On Friday, two deputies for Cardinal Blase Cupich went to the church where Kalchik worked – the Resurrection Church in Chicago – to tell him he was being removed.
Cupich sent a letter to parishioners that said he was becoming “increasingly concerned” about several “issues” involving Kalchik at the church, who was being removed “out of concern for Fr. Kalchik’s welfare.”
On September 2, Kalchik wrote in the church newsletter that he planned on burning a banner with a rainbow and a cross that had been found in the church. The banner was used in the early 1990’s when the church’s then-leader wanted LGBTQ people to feel welcome despite the Catholic Church’s anti-LGBTQ stances.

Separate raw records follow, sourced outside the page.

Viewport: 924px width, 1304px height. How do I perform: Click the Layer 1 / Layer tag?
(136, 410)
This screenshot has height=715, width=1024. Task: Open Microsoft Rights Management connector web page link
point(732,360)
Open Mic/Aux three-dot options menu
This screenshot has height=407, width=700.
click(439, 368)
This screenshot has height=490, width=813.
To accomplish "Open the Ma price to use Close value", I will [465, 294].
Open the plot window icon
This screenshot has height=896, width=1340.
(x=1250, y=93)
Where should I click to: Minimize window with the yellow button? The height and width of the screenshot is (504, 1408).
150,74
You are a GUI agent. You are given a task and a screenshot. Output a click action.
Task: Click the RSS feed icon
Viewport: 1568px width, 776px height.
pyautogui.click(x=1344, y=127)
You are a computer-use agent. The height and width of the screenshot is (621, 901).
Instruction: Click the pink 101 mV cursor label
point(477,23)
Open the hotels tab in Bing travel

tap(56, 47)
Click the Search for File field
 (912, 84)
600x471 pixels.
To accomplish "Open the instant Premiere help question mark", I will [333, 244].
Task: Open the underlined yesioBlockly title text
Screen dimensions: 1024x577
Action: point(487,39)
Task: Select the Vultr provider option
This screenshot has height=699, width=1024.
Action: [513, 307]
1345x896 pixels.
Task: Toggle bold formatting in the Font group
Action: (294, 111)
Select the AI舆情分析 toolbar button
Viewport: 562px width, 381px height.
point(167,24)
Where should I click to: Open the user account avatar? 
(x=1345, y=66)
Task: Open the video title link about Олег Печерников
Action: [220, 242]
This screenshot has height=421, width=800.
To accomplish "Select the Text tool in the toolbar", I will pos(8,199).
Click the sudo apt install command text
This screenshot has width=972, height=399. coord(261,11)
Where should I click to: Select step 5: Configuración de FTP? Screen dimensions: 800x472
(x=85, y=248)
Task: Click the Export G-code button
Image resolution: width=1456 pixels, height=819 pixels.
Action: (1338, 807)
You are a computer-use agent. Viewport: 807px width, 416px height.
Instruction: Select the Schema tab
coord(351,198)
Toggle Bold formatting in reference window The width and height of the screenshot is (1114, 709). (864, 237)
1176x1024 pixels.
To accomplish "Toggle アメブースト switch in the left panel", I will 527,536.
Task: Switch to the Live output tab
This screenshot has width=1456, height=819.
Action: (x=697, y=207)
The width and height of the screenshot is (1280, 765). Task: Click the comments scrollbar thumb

The Archdiocese of Chicago told him not to go through with the burning, but he did anyway. Kalchik said that he technically didn’t break any rules since he didn’t burn the flag in front of the church as initially announced, but inside the church instead.
He said a “prayer of exorcism” over the flag.
“It’s our full right to destroy it, and we did so privately because the archdiocese was breathing on our back,” he said, calling the banner “profane” and “sacrilege.”
Kalchik told the Chicago Sun-Times that he and his parents have received several threats since the burning. A church door was also left open after someone forced their way in, but no damage was done to church property.
A spokesperson for the archdiocese said that the decision “has been in motion for some time and is not directly due to the flag-burning.”
Kalchik has not commented on being removed.